**EXERCISE 1**
Quote, word for word, the part of the farmer passage starting at "The actors shown" and ending at "he can learn.".

Now here’s a bit of reality.
The actors shown look to be about 50. That is, this farmer was born in 1960, the grandson of the generation that picked up on hybrid corn, one of the fastest spreading technological innovations in United States history. He’s also a fourth generation tractor user. If he has a horse, it’s for pleasure.
The last farmer in the video is driving what appears to be a 9R John Deere tractor.* That comes in at about $250,000-380,000. If his land is good quality cropland in the Middle West, it’s likely to be about $5000 an acre. If he has a dairy, the family has been using artificial insemination for at least fifty years, tracking milk production with minute care.
He uses computer software to manage the farm. He has a global positioning system to help him manage crops. He follows the agricultural press (especially prices) carefully and goes on regular farm visits to see what new tricks he can learn.

**MATERIAL SUPPLIED**

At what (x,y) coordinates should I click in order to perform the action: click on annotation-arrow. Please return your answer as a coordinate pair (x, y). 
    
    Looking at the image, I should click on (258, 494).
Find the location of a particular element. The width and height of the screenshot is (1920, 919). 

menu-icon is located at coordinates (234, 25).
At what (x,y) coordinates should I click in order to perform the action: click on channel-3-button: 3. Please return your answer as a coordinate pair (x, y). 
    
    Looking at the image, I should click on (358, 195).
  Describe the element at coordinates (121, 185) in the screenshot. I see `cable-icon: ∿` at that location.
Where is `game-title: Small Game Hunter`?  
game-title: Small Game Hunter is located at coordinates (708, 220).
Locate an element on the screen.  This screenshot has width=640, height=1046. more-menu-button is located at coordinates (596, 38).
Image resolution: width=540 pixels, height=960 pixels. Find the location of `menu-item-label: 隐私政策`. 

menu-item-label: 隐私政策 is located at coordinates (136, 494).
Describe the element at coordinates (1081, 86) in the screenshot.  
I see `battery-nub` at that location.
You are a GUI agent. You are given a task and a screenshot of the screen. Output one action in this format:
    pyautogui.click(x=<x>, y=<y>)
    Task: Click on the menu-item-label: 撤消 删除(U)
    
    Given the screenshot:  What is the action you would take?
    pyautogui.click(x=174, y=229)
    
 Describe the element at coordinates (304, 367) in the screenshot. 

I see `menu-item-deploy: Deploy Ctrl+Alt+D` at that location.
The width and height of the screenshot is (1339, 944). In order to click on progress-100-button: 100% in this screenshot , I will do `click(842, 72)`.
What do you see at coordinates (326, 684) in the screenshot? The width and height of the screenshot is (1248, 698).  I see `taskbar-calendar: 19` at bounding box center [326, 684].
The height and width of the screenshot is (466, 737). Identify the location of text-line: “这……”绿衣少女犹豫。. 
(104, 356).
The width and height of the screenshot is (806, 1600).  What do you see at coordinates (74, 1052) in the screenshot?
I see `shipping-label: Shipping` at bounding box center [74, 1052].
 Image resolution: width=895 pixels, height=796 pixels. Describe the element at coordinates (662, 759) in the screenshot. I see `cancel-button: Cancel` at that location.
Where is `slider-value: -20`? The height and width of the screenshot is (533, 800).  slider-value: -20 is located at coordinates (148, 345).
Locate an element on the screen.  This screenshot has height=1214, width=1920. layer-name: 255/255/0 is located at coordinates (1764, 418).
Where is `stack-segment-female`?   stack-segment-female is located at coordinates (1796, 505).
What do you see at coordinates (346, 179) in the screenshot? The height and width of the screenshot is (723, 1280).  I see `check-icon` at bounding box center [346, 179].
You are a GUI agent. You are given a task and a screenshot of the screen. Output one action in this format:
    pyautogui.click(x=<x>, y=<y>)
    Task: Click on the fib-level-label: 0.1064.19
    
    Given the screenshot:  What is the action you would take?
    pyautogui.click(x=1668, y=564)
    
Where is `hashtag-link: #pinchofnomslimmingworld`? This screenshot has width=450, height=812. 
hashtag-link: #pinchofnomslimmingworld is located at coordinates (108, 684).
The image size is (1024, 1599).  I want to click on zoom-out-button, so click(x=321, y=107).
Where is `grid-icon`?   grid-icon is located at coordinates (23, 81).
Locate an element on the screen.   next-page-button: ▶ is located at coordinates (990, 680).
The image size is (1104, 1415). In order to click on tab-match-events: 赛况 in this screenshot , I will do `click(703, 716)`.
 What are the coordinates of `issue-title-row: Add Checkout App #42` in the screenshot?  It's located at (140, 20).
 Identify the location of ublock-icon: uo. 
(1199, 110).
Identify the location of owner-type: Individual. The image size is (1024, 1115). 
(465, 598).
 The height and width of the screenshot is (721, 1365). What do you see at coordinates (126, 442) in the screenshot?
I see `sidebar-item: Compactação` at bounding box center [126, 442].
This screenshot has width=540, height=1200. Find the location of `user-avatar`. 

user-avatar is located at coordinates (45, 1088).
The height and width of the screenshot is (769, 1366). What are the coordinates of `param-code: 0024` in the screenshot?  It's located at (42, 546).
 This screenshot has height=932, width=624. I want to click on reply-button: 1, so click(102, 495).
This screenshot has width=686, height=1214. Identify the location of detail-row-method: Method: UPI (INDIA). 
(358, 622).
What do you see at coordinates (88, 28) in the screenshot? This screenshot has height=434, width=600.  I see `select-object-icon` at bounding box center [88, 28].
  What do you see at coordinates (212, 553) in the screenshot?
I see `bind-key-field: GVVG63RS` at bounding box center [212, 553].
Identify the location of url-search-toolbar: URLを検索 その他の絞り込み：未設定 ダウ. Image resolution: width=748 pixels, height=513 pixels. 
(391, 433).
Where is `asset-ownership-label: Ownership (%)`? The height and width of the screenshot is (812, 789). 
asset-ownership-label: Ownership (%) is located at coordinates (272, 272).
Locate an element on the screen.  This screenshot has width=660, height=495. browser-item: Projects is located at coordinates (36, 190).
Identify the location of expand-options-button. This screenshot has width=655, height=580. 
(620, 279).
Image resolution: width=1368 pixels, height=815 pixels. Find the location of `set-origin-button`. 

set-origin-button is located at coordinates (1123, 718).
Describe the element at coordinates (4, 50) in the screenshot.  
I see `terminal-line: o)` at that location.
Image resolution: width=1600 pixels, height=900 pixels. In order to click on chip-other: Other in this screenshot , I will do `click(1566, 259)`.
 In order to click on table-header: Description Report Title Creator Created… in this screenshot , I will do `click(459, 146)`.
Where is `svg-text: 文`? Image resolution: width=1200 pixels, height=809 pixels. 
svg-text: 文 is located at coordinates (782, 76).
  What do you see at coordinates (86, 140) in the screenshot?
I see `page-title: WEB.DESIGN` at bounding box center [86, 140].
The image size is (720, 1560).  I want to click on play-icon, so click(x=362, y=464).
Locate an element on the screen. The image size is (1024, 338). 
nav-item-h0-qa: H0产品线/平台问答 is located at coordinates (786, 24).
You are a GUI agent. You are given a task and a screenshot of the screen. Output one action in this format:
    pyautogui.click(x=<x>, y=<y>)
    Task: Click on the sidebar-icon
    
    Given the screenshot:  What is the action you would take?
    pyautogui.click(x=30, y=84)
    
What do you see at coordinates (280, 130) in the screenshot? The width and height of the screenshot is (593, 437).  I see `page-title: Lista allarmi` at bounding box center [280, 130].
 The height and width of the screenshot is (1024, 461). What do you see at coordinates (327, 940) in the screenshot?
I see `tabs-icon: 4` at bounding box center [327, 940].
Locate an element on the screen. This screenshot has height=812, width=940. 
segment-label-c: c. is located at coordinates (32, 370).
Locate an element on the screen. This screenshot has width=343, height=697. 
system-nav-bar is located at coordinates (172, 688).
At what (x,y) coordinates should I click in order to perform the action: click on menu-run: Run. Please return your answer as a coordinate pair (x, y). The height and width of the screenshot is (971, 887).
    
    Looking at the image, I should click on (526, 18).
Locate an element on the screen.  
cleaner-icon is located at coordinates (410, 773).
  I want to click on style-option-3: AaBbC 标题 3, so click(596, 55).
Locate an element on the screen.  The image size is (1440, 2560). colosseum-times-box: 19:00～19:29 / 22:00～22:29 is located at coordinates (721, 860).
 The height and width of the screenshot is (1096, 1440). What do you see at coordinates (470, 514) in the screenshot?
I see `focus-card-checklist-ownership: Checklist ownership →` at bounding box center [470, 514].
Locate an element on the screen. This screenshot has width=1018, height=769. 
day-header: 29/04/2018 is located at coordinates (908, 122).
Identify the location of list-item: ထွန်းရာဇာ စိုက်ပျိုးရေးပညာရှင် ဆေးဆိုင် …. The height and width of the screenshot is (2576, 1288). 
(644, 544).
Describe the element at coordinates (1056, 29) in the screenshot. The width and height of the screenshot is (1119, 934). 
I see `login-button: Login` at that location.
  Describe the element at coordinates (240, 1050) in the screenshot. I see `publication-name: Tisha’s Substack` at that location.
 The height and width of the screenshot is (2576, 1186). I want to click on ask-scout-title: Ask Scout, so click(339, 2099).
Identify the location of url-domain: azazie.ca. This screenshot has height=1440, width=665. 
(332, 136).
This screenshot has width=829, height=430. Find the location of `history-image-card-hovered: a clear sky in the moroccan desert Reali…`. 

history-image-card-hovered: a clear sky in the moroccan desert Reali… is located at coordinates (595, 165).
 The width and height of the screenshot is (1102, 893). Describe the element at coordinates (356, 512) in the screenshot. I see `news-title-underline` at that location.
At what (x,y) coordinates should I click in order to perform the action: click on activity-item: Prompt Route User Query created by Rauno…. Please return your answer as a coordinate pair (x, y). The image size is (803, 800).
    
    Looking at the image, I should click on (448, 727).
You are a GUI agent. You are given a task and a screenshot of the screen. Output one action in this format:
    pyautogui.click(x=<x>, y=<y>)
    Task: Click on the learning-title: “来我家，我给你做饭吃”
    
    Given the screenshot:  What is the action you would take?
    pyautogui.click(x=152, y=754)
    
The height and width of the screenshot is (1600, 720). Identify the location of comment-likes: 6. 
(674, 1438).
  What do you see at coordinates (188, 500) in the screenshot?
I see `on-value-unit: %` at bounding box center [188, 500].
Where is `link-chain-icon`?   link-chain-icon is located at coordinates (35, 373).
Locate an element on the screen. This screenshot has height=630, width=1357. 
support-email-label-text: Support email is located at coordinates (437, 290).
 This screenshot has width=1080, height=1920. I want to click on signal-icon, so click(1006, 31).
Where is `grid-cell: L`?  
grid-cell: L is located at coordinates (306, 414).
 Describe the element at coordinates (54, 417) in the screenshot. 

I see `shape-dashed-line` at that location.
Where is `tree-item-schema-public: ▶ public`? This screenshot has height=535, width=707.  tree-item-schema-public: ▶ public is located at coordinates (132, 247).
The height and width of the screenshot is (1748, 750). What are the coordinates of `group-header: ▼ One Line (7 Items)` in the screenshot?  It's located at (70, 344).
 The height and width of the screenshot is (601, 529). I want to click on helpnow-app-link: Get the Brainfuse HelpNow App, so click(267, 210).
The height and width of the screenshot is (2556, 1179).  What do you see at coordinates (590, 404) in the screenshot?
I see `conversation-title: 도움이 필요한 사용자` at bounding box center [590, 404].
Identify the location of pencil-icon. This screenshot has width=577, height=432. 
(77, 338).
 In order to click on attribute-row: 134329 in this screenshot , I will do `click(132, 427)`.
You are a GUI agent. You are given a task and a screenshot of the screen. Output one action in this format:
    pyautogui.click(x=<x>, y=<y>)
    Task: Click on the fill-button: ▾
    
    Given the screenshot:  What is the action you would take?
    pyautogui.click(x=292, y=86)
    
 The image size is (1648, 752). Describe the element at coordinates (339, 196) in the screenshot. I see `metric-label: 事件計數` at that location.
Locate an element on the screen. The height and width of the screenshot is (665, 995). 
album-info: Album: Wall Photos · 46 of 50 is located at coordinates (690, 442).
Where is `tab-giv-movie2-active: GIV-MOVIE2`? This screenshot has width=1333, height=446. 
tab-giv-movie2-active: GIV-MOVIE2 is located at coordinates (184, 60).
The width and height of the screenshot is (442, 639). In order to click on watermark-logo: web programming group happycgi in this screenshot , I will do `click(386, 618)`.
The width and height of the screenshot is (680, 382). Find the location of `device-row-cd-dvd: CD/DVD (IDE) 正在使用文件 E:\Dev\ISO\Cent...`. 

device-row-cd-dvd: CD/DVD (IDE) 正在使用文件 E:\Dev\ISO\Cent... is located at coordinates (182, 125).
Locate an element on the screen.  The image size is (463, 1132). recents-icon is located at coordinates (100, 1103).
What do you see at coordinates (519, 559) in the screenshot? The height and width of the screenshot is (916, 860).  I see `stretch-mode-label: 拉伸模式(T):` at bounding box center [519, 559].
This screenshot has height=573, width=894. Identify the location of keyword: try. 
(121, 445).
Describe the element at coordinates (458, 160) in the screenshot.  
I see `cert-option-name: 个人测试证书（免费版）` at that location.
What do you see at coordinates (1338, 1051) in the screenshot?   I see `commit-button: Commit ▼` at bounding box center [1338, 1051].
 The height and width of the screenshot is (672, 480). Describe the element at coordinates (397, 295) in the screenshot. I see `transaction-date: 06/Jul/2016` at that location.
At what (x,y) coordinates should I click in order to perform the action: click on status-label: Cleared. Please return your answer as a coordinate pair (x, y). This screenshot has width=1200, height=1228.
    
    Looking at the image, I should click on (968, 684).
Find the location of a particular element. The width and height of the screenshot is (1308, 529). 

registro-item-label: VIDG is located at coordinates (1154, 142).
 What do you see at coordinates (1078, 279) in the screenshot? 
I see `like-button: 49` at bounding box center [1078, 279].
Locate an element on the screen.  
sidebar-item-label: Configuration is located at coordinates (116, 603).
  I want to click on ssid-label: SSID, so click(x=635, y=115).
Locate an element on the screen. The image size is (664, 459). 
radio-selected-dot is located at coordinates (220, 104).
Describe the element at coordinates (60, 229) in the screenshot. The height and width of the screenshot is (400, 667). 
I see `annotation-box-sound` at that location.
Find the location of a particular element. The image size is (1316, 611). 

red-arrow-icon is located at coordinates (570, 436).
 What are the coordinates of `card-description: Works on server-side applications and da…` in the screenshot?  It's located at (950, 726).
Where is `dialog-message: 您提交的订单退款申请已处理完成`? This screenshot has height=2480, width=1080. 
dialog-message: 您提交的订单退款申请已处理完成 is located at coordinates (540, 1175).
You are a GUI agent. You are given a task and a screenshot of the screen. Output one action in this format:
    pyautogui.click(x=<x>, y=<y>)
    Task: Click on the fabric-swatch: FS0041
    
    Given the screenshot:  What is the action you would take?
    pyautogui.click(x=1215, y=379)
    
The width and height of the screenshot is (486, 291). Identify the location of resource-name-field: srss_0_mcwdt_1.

**EXERCISE 2**
How many lines in the records contain the string "field", matching case exactly? Reply with the number alone.

**WORKED SOLUTION 1**
The actors shown look to be about 50. That is, this farmer was born in 1960, the grandson of the generation that picked up on hybrid corn, one of the fastest spreading technological innovations in United States history. He’s also a fourth generation tractor user. If he has a horse, it’s for pleasure.
The last farmer in the video is driving what appears to be a 9R John Deere tractor.* That comes in at about $250,000-380,000. If his land is good quality cropland in the Middle West, it’s likely to be about $5000 an acre. If he has a dairy, the family has been using artificial insemination for at least fifty years, tracking milk production with minute care.
He uses computer software to manage the farm. He has a global positioning system to help him manage crops. He follows the agricultural press (especially prices) carefully and goes on regular farm visits to see what new tricks he can learn.

**WORKED SOLUTION 2**
2